== DATASET ROWS
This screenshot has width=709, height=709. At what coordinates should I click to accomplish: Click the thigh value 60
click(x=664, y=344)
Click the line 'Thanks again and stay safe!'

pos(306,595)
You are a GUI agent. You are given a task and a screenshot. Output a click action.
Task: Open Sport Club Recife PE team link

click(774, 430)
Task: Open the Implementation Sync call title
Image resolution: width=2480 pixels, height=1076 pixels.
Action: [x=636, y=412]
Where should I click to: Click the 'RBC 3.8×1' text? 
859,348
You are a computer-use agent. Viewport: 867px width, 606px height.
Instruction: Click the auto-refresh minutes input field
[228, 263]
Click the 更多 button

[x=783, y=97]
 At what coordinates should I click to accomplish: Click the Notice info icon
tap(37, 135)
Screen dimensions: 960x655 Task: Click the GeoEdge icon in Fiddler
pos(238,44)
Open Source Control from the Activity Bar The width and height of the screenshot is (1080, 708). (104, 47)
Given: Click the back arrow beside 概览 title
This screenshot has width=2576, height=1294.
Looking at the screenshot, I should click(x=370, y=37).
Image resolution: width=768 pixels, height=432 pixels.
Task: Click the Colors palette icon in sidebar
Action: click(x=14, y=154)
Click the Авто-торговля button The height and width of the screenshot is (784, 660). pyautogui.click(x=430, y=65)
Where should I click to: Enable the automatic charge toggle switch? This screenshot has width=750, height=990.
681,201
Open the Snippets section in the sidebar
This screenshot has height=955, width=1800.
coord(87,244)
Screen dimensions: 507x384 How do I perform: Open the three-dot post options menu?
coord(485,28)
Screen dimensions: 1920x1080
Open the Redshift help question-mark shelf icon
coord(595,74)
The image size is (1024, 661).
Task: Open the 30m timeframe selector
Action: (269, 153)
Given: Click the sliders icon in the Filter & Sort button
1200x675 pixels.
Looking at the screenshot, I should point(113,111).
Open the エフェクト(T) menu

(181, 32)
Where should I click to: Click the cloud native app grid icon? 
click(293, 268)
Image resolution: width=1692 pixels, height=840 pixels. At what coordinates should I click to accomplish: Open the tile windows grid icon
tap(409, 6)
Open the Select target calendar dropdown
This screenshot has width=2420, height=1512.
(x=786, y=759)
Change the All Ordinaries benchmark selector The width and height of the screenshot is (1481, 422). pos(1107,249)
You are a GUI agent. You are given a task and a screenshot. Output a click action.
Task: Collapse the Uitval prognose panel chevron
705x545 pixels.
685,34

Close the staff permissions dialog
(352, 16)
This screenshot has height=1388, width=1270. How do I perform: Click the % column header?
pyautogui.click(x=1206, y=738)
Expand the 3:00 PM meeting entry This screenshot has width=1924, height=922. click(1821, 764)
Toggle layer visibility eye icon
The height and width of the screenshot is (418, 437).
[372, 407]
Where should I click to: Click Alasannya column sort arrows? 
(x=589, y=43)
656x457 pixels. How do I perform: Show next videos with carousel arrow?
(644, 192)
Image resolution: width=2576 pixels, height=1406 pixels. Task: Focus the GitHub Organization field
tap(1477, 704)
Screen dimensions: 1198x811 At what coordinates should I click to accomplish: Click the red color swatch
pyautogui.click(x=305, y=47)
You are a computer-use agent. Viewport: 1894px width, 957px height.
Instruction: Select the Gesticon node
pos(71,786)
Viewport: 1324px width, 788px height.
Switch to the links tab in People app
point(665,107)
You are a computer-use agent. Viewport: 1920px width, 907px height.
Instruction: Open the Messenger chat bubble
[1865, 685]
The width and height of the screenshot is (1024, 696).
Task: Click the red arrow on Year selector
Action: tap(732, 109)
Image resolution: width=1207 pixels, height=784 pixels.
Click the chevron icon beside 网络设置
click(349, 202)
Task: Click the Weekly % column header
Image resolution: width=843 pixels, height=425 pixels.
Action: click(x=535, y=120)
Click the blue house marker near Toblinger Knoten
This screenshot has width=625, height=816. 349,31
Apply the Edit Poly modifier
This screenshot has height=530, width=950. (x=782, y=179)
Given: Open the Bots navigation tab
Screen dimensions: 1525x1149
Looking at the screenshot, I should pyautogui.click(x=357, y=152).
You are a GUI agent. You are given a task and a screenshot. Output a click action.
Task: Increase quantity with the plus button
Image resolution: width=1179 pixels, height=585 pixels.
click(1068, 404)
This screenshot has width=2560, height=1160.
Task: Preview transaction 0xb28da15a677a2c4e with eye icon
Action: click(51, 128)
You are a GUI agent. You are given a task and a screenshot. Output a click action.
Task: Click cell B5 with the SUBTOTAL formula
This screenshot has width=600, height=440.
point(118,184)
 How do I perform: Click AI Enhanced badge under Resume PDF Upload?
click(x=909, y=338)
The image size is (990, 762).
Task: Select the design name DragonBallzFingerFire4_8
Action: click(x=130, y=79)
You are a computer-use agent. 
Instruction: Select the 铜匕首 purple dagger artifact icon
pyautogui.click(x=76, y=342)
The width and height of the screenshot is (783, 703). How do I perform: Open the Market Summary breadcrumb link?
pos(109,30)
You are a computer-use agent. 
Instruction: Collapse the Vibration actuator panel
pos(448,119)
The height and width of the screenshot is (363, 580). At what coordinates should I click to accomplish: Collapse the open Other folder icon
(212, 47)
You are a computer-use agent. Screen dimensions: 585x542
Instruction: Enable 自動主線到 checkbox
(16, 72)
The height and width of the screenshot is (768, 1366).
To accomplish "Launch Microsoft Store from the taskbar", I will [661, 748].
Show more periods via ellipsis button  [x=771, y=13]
====
:: STATED PROBLEM ::
Please edit the lines above so that each "computer-use agent" becomes "screen agent" and nothing else changes.

:: RESULT ::
This screenshot has width=709, height=709. At what coordinates should I click to accomplish: Click the thigh value 60
click(x=664, y=344)
Click the line 'Thanks again and stay safe!'

pos(306,595)
You are a GUI agent. You are given a task and a screenshot. Output a click action.
Task: Open Sport Club Recife PE team link

click(774, 430)
Task: Open the Implementation Sync call title
Image resolution: width=2480 pixels, height=1076 pixels.
Action: [x=636, y=412]
Where should I click to: Click the 'RBC 3.8×1' text? 
859,348
You are a screen agent. Viewport: 867px width, 606px height.
Instruction: Click the auto-refresh minutes input field
[228, 263]
Click the 更多 button

[x=783, y=97]
 At what coordinates should I click to accomplish: Click the Notice info icon
tap(37, 135)
Screen dimensions: 960x655 Task: Click the GeoEdge icon in Fiddler
pos(238,44)
Open Source Control from the Activity Bar The width and height of the screenshot is (1080, 708). (104, 47)
Given: Click the back arrow beside 概览 title
This screenshot has width=2576, height=1294.
Looking at the screenshot, I should click(x=370, y=37).
Image resolution: width=768 pixels, height=432 pixels.
Task: Click the Colors palette icon in sidebar
Action: click(x=14, y=154)
Click the Авто-торговля button The height and width of the screenshot is (784, 660). pyautogui.click(x=430, y=65)
Where should I click to: Enable the automatic charge toggle switch? This screenshot has width=750, height=990.
681,201
Open the Snippets section in the sidebar
This screenshot has height=955, width=1800.
coord(87,244)
Screen dimensions: 507x384 How do I perform: Open the three-dot post options menu?
coord(485,28)
Screen dimensions: 1920x1080
Open the Redshift help question-mark shelf icon
coord(595,74)
The image size is (1024, 661).
Task: Open the 30m timeframe selector
Action: (269, 153)
Given: Click the sliders icon in the Filter & Sort button
1200x675 pixels.
Looking at the screenshot, I should point(113,111).
Open the エフェクト(T) menu

(181, 32)
Where should I click to: Click the cloud native app grid icon? 
click(293, 268)
Image resolution: width=1692 pixels, height=840 pixels. At what coordinates should I click to accomplish: Open the tile windows grid icon
tap(409, 6)
Open the Select target calendar dropdown
This screenshot has width=2420, height=1512.
(x=786, y=759)
Change the All Ordinaries benchmark selector The width and height of the screenshot is (1481, 422). pos(1107,249)
You are a GUI agent. You are given a task and a screenshot. Output a click action.
Task: Collapse the Uitval prognose panel chevron
705x545 pixels.
685,34

Close the staff permissions dialog
(352, 16)
This screenshot has height=1388, width=1270. How do I perform: Click the % column header?
pyautogui.click(x=1206, y=738)
Expand the 3:00 PM meeting entry This screenshot has width=1924, height=922. click(1821, 764)
Toggle layer visibility eye icon
The height and width of the screenshot is (418, 437).
[372, 407]
Where should I click to: Click Alasannya column sort arrows? 
(x=589, y=43)
656x457 pixels. How do I perform: Show next videos with carousel arrow?
(644, 192)
Image resolution: width=2576 pixels, height=1406 pixels. Task: Focus the GitHub Organization field
tap(1477, 704)
Screen dimensions: 1198x811 At what coordinates should I click to accomplish: Click the red color swatch
pyautogui.click(x=305, y=47)
You are a screen agent. Viewport: 1894px width, 957px height.
Instruction: Select the Gesticon node
pos(71,786)
Viewport: 1324px width, 788px height.
Switch to the links tab in People app
point(665,107)
You are a screen agent. Viewport: 1920px width, 907px height.
Instruction: Open the Messenger chat bubble
[1865, 685]
The width and height of the screenshot is (1024, 696).
Task: Click the red arrow on Year selector
Action: tap(732, 109)
Image resolution: width=1207 pixels, height=784 pixels.
Click the chevron icon beside 网络设置
click(349, 202)
Task: Click the Weekly % column header
Image resolution: width=843 pixels, height=425 pixels.
Action: click(x=535, y=120)
Click the blue house marker near Toblinger Knoten
This screenshot has width=625, height=816. 349,31
Apply the Edit Poly modifier
This screenshot has height=530, width=950. (x=782, y=179)
Given: Open the Bots navigation tab
Screen dimensions: 1525x1149
Looking at the screenshot, I should pyautogui.click(x=357, y=152).
You are a GUI agent. You are given a task and a screenshot. Output a click action.
Task: Increase quantity with the plus button
Image resolution: width=1179 pixels, height=585 pixels.
click(1068, 404)
This screenshot has width=2560, height=1160.
Task: Preview transaction 0xb28da15a677a2c4e with eye icon
Action: click(51, 128)
You are a GUI agent. You are given a task and a screenshot. Output a click action.
Task: Click cell B5 with the SUBTOTAL formula
This screenshot has width=600, height=440.
point(118,184)
 How do I perform: Click AI Enhanced badge under Resume PDF Upload?
click(x=909, y=338)
The image size is (990, 762).
Task: Select the design name DragonBallzFingerFire4_8
Action: click(x=130, y=79)
You are a screen agent. 
Instruction: Select the 铜匕首 purple dagger artifact icon
pyautogui.click(x=76, y=342)
The width and height of the screenshot is (783, 703). How do I perform: Open the Market Summary breadcrumb link?
pos(109,30)
You are a screen agent. 
Instruction: Collapse the Vibration actuator panel
pos(448,119)
The height and width of the screenshot is (363, 580). At what coordinates should I click to accomplish: Collapse the open Other folder icon
(212, 47)
You are a screen agent. Screen dimensions: 585x542
Instruction: Enable 自動主線到 checkbox
(16, 72)
The height and width of the screenshot is (768, 1366).
To accomplish "Launch Microsoft Store from the taskbar", I will [661, 748].
Show more periods via ellipsis button  [x=771, y=13]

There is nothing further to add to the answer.